Thanksgiving is upon us Canadians. This year there is to be cake not pies, I'm thrilled.
I hope you are all happy and well,
Simone

Tuesday, October 5, 2010

Love, sacrifice and the...

'Love' my Great-grandfather McQueen told me is to be treated as oil transported in palm, securely cradled but not tightly gripped. This bit of wisdom bothered me something awful, for I thought if it is so precious a thing why not carry it in a proper vessel.

Venus with a Mirror by Titian

Despite my lack of virtue I have your consideration and not due to flawless form or brilliant wit but habit.
This I cannot stomach so here in an attempt to be worthy of this tendre I will put forth effort at virtue.
Now with prudence anew I have decided to be unselfish and will give you up.
My love my care,
Simone

Saturday, October 2, 2010

Working too much and miss you all very much.

Also I've been reading Thomas Moore love this one especially.

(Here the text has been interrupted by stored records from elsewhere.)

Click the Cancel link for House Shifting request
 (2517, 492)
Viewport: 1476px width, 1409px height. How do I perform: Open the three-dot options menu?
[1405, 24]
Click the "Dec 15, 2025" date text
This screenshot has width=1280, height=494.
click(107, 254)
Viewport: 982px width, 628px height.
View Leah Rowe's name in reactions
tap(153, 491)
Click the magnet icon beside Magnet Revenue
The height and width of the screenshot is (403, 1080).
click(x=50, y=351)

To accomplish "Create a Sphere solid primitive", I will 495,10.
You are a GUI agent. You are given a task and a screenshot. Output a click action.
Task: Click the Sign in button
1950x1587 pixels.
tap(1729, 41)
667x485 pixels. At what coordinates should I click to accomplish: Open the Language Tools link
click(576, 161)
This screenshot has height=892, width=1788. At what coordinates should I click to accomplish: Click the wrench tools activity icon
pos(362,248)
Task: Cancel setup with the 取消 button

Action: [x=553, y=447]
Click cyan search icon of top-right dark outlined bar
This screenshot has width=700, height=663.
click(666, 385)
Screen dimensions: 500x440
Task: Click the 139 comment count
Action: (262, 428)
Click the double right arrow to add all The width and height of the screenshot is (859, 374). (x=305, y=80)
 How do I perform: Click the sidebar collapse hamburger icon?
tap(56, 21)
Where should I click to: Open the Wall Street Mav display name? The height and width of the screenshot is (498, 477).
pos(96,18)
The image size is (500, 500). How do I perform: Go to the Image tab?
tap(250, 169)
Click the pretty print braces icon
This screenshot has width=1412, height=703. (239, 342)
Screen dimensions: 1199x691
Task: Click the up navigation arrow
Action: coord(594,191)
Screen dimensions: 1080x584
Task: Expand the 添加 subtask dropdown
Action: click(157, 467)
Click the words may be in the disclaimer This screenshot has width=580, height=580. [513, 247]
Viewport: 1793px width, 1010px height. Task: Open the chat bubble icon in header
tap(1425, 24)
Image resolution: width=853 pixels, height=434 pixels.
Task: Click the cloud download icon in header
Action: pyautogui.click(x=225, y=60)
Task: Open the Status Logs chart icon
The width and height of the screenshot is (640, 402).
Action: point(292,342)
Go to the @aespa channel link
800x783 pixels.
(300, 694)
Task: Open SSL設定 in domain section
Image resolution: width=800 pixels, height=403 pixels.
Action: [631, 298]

Portrait D'une Jeune Femme by Albert Besnard

To ......
           by Thomas Moore

                                      When I loved you, I can't but allow
                                      I had many an exquisite minute;
                                      But the scorn that I feel for you now
                                      Hath even more luxury in it.
                                                                                        Thus, whether we're on or we're off,
                                                                                        Some witchery seems to await you;
                                                                                        To love you was pleasant enough,
                                                                                        And, oh! 'tis delicious hate you!